__Work order__: Restate word for word every entry that appears below, skipping its pictures.

================================

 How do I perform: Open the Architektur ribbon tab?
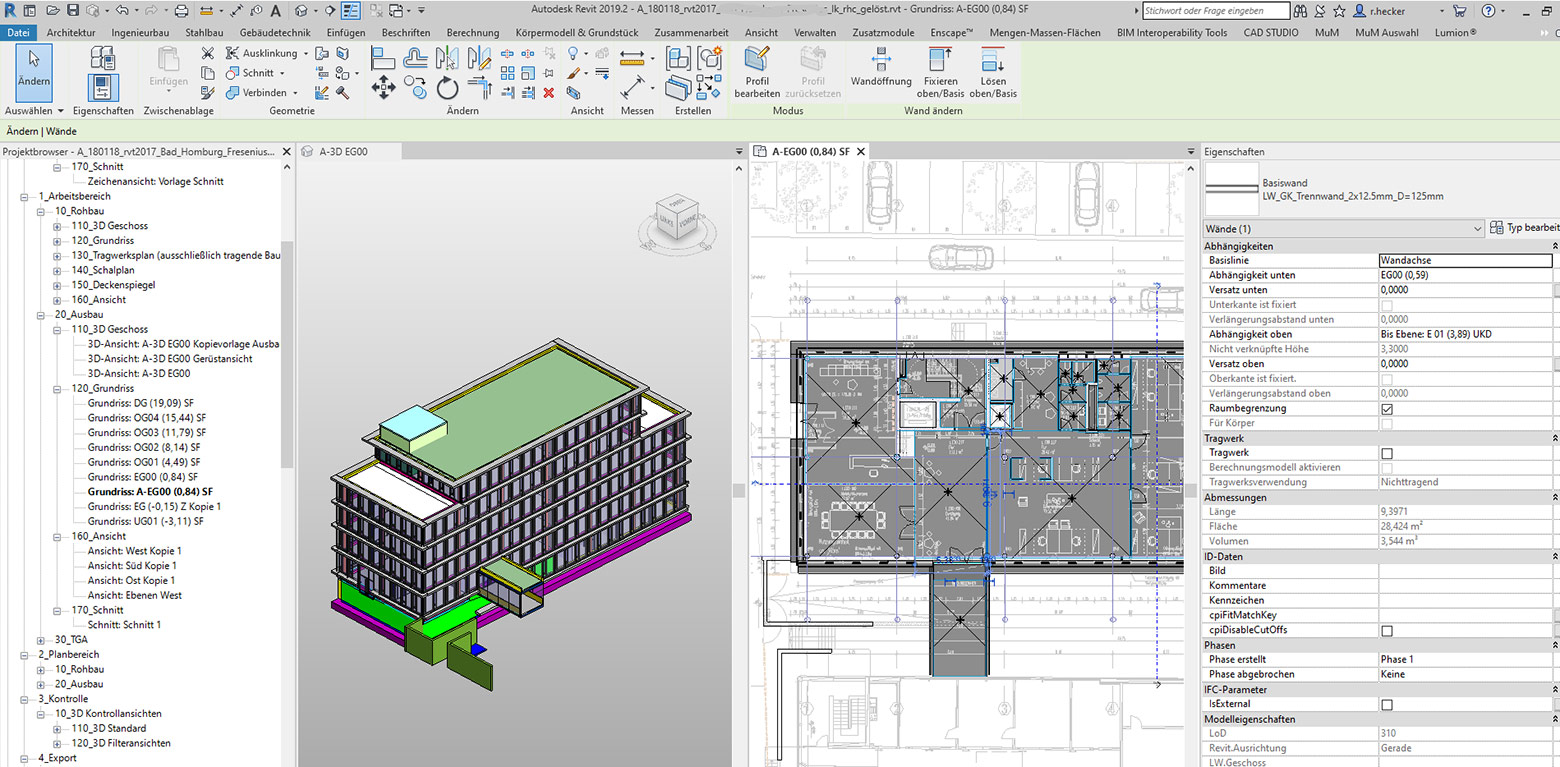71,32
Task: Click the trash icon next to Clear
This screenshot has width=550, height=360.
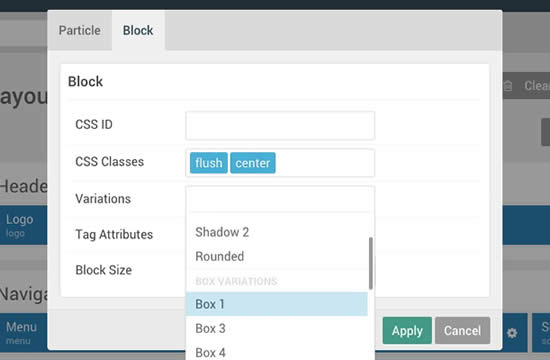Action: coord(508,86)
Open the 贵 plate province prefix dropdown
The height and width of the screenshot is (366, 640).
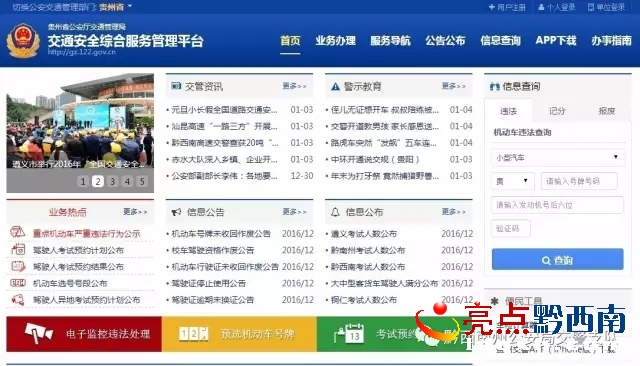[513, 181]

================================

__Response to the task__:
 How do I perform: Open the Architektur ribbon tab?
71,32
Task: Click the trash icon next to Clear
This screenshot has width=550, height=360.
Action: coord(508,86)
Open the 贵 plate province prefix dropdown
The height and width of the screenshot is (366, 640).
[513, 181]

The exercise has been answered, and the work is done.